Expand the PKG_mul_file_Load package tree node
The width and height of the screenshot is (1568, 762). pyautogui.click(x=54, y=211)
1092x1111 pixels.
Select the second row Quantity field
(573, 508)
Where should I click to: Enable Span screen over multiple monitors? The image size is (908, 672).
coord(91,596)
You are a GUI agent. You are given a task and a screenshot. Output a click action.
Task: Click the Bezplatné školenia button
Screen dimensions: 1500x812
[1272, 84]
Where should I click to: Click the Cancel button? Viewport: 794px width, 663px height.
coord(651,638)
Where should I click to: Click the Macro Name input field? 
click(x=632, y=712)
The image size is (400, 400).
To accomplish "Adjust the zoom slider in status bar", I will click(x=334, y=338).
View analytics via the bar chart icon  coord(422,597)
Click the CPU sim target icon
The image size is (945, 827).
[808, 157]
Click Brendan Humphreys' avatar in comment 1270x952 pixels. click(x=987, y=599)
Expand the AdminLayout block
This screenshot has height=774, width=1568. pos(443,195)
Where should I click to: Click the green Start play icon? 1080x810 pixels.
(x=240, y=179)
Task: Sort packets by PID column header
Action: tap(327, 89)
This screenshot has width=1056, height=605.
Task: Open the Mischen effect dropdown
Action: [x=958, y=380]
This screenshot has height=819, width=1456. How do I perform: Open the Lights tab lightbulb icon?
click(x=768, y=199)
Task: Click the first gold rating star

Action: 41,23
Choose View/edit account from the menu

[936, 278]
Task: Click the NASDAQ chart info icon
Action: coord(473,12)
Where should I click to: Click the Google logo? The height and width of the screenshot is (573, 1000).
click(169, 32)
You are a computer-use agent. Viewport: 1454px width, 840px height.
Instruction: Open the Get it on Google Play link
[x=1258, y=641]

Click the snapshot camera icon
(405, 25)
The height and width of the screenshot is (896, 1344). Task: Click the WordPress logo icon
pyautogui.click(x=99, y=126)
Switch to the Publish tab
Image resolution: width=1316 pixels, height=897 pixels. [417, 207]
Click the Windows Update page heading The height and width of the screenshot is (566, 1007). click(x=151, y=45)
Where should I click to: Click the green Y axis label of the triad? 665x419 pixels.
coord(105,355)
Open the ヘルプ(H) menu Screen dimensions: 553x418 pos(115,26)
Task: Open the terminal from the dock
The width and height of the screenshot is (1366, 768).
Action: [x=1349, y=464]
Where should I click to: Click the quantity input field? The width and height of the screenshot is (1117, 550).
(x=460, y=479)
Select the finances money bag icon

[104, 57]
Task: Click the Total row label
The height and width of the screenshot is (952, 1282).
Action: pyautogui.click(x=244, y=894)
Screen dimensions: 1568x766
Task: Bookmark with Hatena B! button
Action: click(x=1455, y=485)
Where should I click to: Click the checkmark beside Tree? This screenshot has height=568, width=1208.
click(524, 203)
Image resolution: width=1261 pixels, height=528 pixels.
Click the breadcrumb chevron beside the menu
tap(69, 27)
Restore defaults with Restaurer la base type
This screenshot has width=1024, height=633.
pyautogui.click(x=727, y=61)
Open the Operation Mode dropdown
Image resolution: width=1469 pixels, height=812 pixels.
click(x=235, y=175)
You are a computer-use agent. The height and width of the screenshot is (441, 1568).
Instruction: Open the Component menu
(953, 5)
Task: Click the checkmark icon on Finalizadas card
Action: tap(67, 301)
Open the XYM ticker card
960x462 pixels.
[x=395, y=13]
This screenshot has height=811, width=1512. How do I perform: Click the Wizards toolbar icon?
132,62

——————————

Directions for this task: Give these records as a numbered list, one line per entry, with the blank lines left out.

Completed exercise:
1. Expand the PKG_mul_file_Load package tree node
2. The width and height of the screenshot is (1568, 762). pyautogui.click(x=54, y=211)
3. 1092x1111 pixels.
4. Select the second row Quantity field
5. (573, 508)
6. Where should I click to: Enable Span screen over multiple monitors? The image size is (908, 672).
7. coord(91,596)
8. You are a GUI agent. You are given a task and a screenshot. Output a click action.
9. Task: Click the Bezplatné školenia button
10. Screen dimensions: 1500x812
11. [1272, 84]
12. Where should I click to: Click the Cancel button? Viewport: 794px width, 663px height.
13. coord(651,638)
14. Where should I click to: Click the Macro Name input field? 
15. click(x=632, y=712)
16. The image size is (400, 400).
17. To accomplish "Adjust the zoom slider in status bar", I will click(x=334, y=338).
18. View analytics via the bar chart icon  coord(422,597)
19. Click the CPU sim target icon
20. The image size is (945, 827).
21. [808, 157]
22. Click Brendan Humphreys' avatar in comment 1270x952 pixels. click(x=987, y=599)
23. Expand the AdminLayout block
24. This screenshot has height=774, width=1568. pos(443,195)
25. Where should I click to: Click the green Start play icon? 1080x810 pixels.
26. (x=240, y=179)
27. Task: Sort packets by PID column header
28. Action: tap(327, 89)
29. This screenshot has width=1056, height=605.
30. Task: Open the Mischen effect dropdown
31. Action: [x=958, y=380]
32. This screenshot has height=819, width=1456. How do I perform: Open the Lights tab lightbulb icon?
33. click(x=768, y=199)
34. Task: Click the first gold rating star
35. Action: 41,23
36. Choose View/edit account from the menu
37. [936, 278]
38. Task: Click the NASDAQ chart info icon
39. Action: coord(473,12)
40. Where should I click to: Click the Google logo? The height and width of the screenshot is (573, 1000).
41. click(169, 32)
42. You are a computer-use agent. Viewport: 1454px width, 840px height.
43. Instruction: Open the Get it on Google Play link
44. [x=1258, y=641]
45. Click the snapshot camera icon
46. (405, 25)
47. The height and width of the screenshot is (896, 1344). Task: Click the WordPress logo icon
48. pyautogui.click(x=99, y=126)
49. Switch to the Publish tab
50. Image resolution: width=1316 pixels, height=897 pixels. [417, 207]
51. Click the Windows Update page heading The height and width of the screenshot is (566, 1007). click(x=151, y=45)
52. Where should I click to: Click the green Y axis label of the triad? 665x419 pixels.
53. coord(105,355)
54. Open the ヘルプ(H) menu Screen dimensions: 553x418 pos(115,26)
55. Task: Open the terminal from the dock
56. The width and height of the screenshot is (1366, 768).
57. Action: [x=1349, y=464]
58. Where should I click to: Click the quantity input field? The width and height of the screenshot is (1117, 550).
59. (x=460, y=479)
60. Select the finances money bag icon
61. [104, 57]
62. Task: Click the Total row label
63. The height and width of the screenshot is (952, 1282).
64. Action: pyautogui.click(x=244, y=894)
65. Screen dimensions: 1568x766
66. Task: Bookmark with Hatena B! button
67. Action: click(x=1455, y=485)
68. Where should I click to: Click the checkmark beside Tree? This screenshot has height=568, width=1208.
69. click(524, 203)
70. Image resolution: width=1261 pixels, height=528 pixels.
71. Click the breadcrumb chevron beside the menu
72. tap(69, 27)
73. Restore defaults with Restaurer la base type
74. This screenshot has width=1024, height=633.
75. pyautogui.click(x=727, y=61)
76. Open the Operation Mode dropdown
77. Image resolution: width=1469 pixels, height=812 pixels.
78. click(x=235, y=175)
79. You are a computer-use agent. The height and width of the screenshot is (441, 1568).
80. Instruction: Open the Component menu
81. (953, 5)
82. Task: Click the checkmark icon on Finalizadas card
83. Action: tap(67, 301)
84. Open the XYM ticker card
85. 960x462 pixels.
86. [x=395, y=13]
87. This screenshot has height=811, width=1512. How do I perform: Click the Wizards toolbar icon?
88. 132,62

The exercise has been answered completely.